* _Задания_
1. Изложите содержание отрывка в двух предложениях.
2. Чьим образом, согласно отрывку, пользуется автор, называя наш мир «голубой тюрьмой»?
3. Перепишите из отрывка без изменений фрагмент, который начинается словами «Если вы любите непосредственное» и заканчивается словами «Ключи тайн (Отрывок)».

* _Отрывок_
^^^^
Итак, вот основные черты символической поэзии: она говорит свои особым языком, и этот язык богат интонациями; подобно музыке и живописи, она возбуждает в душе сложное настроение, – более чем другой род поэзии трогает наши слуховые и зрительные впечатления, заставляет читателя пройти обратный путь творчества: поэт, создавая совё символическое произведение, от абстрактного идёт к конкретному, от идеи к образу, – тот, кто знакомится с его произведениями, восходит от картины к душе её, от непосредственных образов, прекрасных в своём самостоятельном существовании, к скрытой в них духовной идеальности, придающей им двойную силу.

Говорят, что символисты непонятны. В каждом направлении есть степени, любую черту можно довести до абсурда, в каждом кипении есть накипь. Но нельзя определять глубину реки, смотря на её пену. Если мы будем судить о символизме по бездарностям, создающим бессильные пародии, мы решим, что эта манера творчества – извращение здравого смысла. Если мы будем брать истинные таланты, мы увидим, что символизм – могучая сила, стремящаяся угадать новые сочетания мыслей, красок и звуков и нередко угадывающая их с неотразимой убедительностью.

Если вы любите непосредственное впечатление, наслаждайтесь в символизме свойственной ему новизной и роскошью картин. Если вы любите впечатление сложное, читайте между строк, – тайные строки выступят и будут говорить с вами красноречиво.

1900

В. Я. Брюсов. Ключи тайн (Отрывок)

<…> Искусство есть постижение мира иными, не рассудочными путями. Искусство – то, что в других областях мы называем откровением. Создания искусства – это приотворённые двери в Вечность.

Явления мира, как они открываются нам во Вселенной – растянутые в пространстве, текущие во времени, подчинённые закону причинности, – подлежат изучению методами науки, рассудком. Но это изучение, основанное на показаниях наших внешних чувств, даёт нам лишь приблизительное знание. Глаз обманывает нас, приписывая свойства солнечного луча цветку, на который мы смотрим. Ухо обманывает нас, считая колебания воздуха свойством звенящего колокольчика. Всё наше сознание обманывает нас, перенося свои свойства, условия своей деятельности на внешние предметы. Мы живём среди вечной, исконной лжи. Мысль, а следовательно и наука бессильны разоблачить эту ложь. Большее, что они могли сделать, это указать на неё, выяснить её неизбежность. Наука лишь вносит порядок в хаос ложных представлений и размещает их по рангам, делая возможным, облегчая их узнание, но не познание.

Но мы не замкнуты безнадёжно в этой «голубой тюрьме», пользуясь образом Фета. Из неё есть выходы на волю, есть просветы. Эти просветы – те мгновения экстаза, сверхчувственной интуиции, которые дают иные постижения мировых явлений, глубже проникающие за их внешнюю кору, в их сердцевину. Исконная задача искусства и состоит в том, чтобы запечатлеть эти мгновения прозрения, вдохновения. Искусство начинается в тот миг, когда художник пытается уяснить самому себе свои тёмные, тайные чувствования. Где нет этого уяснения, нет художественного творчества. Где нет этой тайности в чувстве, нет искусства. Для кого всё в мире просто, понятно, постижимо, тот не может быть художником. Искусство только там, где дерзновение за грань, где порывание за пределы познаваемого, в жажде зачерпнуть хоть каплю

Стихии чуждой, запредельной.
^^^^
* _Записи_
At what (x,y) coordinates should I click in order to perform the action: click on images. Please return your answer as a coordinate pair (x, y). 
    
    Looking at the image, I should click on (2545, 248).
^^^^
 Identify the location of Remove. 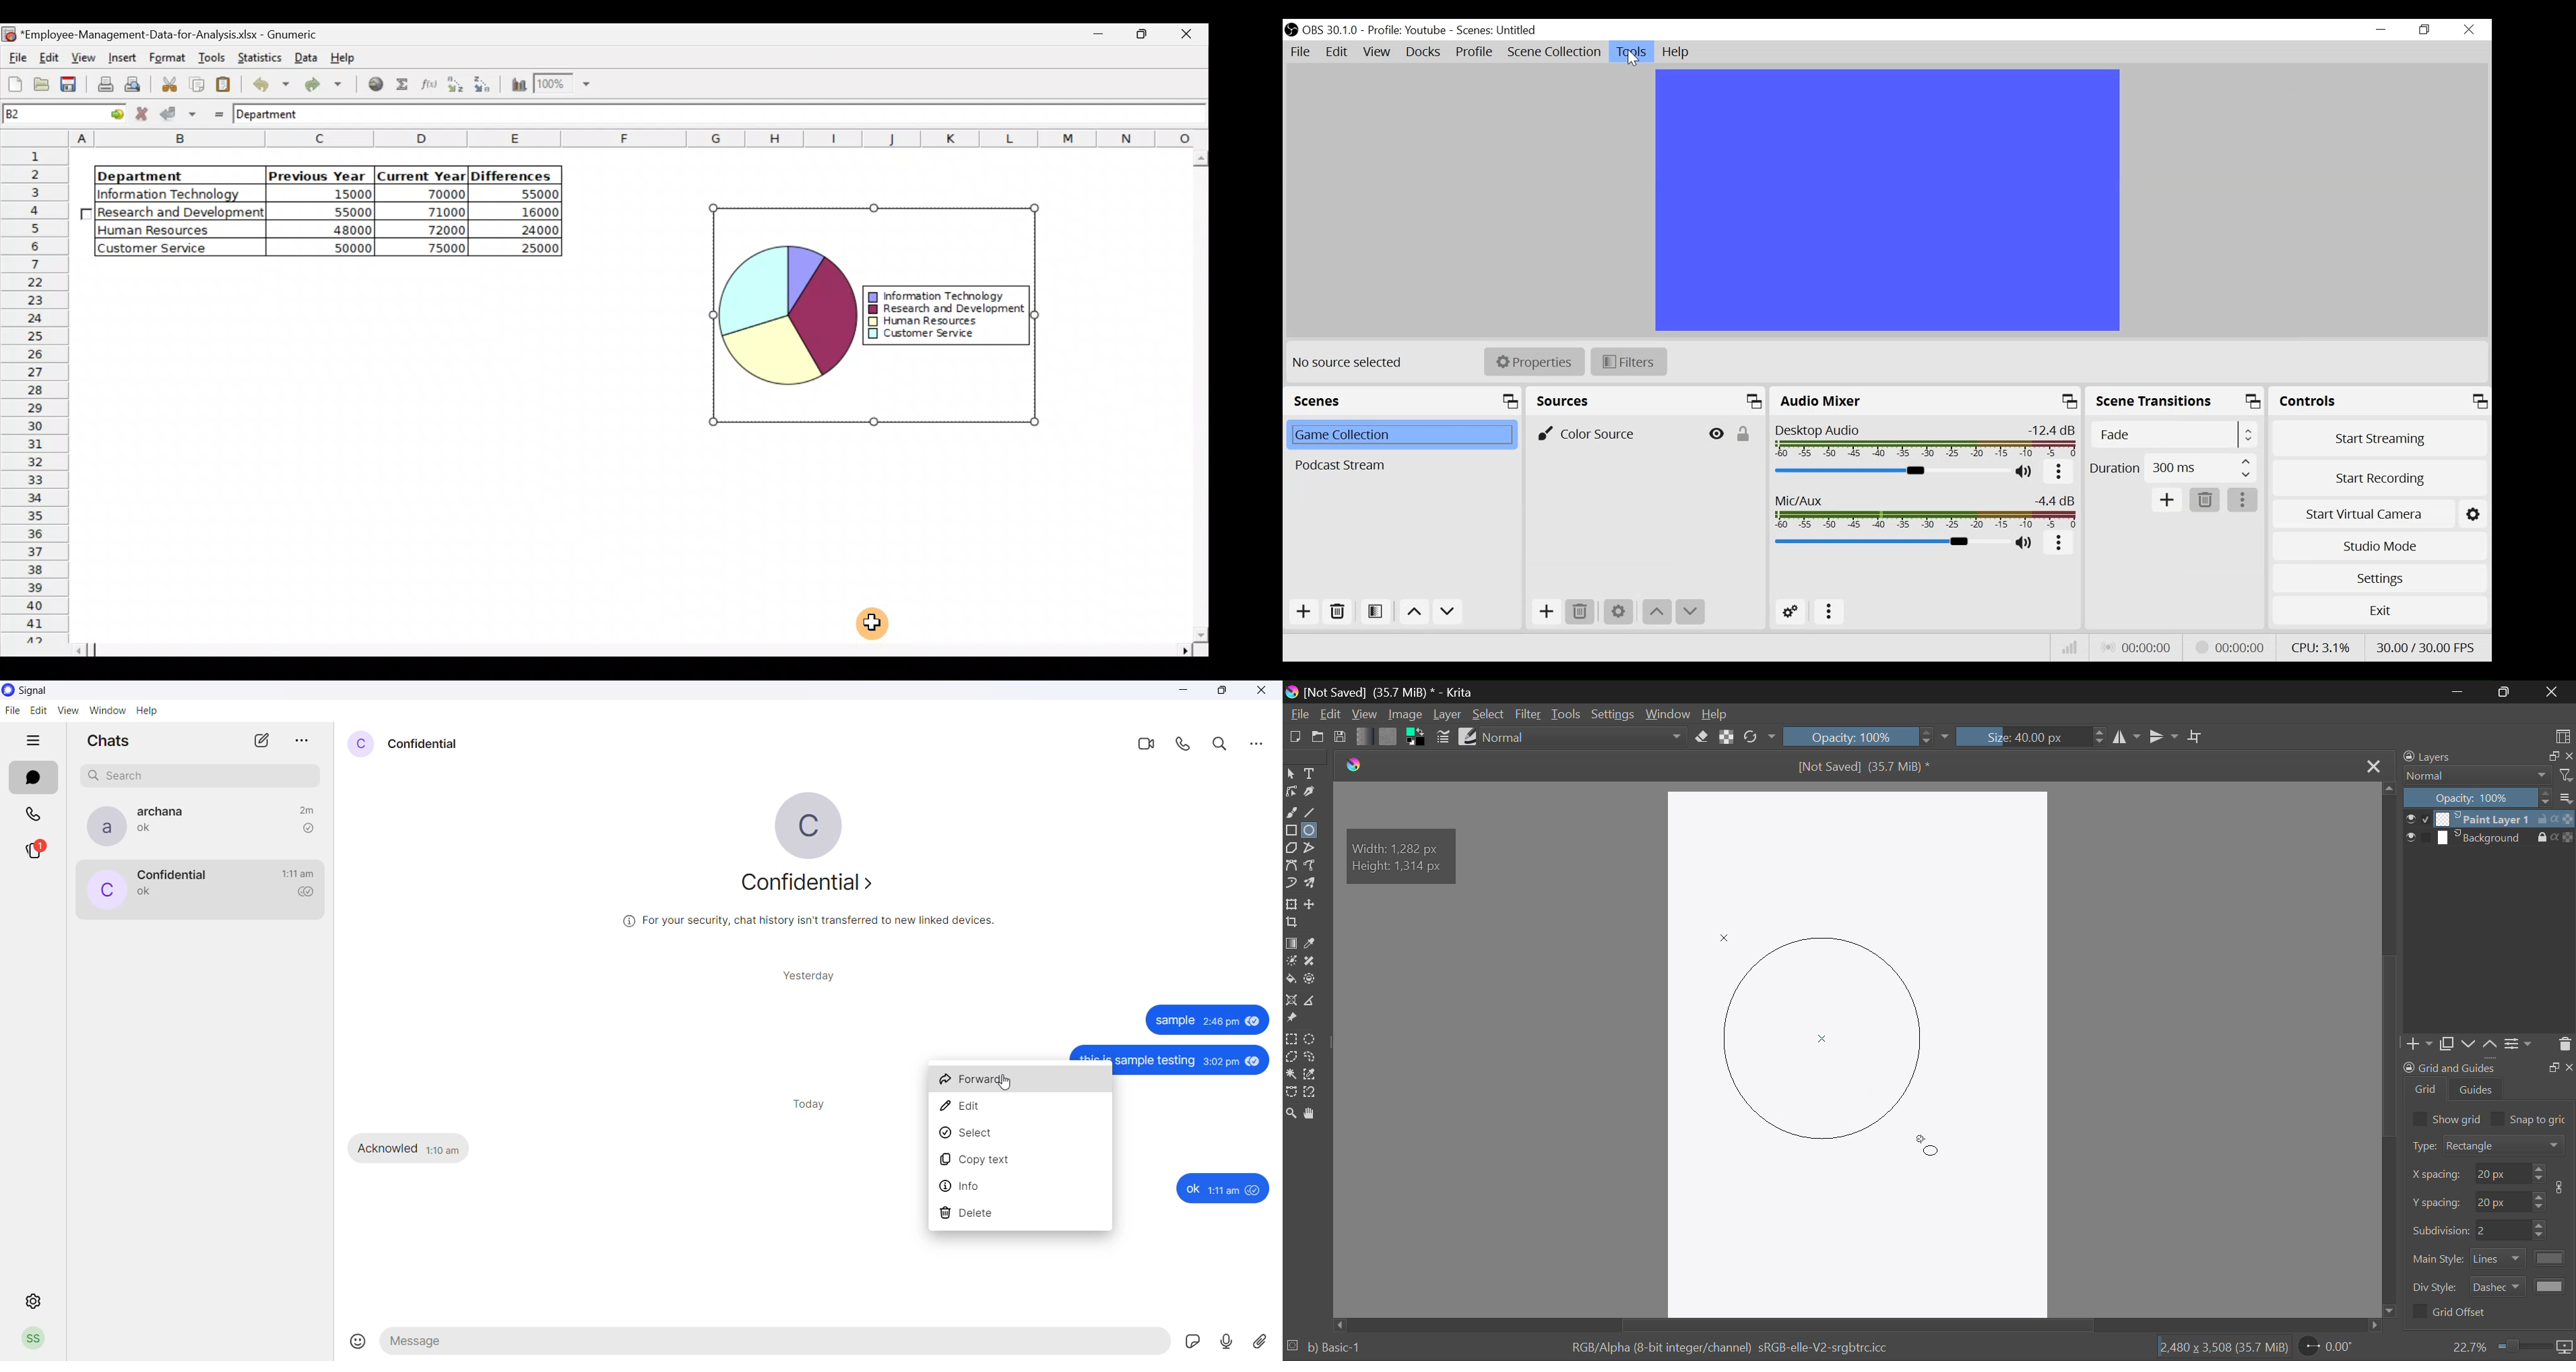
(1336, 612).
^^^^
* _Ответы_
1. Символическая поэзия говорит особым языком, богатым интонациями, и, подобно музыке и живописи, ведёт читателя от непосредственных образов к скрытой в них духовной идеальности, а судить о символизме следует не по бездарным пародиям, а по истинным талантам. В отрывке из статьи В. Я. Брюсова «Ключи тайн» искусство названо постижением мира иными, не рассудочными путями, которое запечатлевает мгновения экстаза и сверхчувственной интуиции, тогда как наука даёт лишь приблизительное знание.

2. Образом Фета.

3.
Если вы любите непосредственное впечатление, наслаждайтесь в символизме свойственной ему новизной и роскошью картин. Если вы любите впечатление сложное, читайте между строк, – тайные строки выступят и будут говорить с вами красноречиво.

1900

В. Я. Брюсов. Ключи тайн (Отрывок)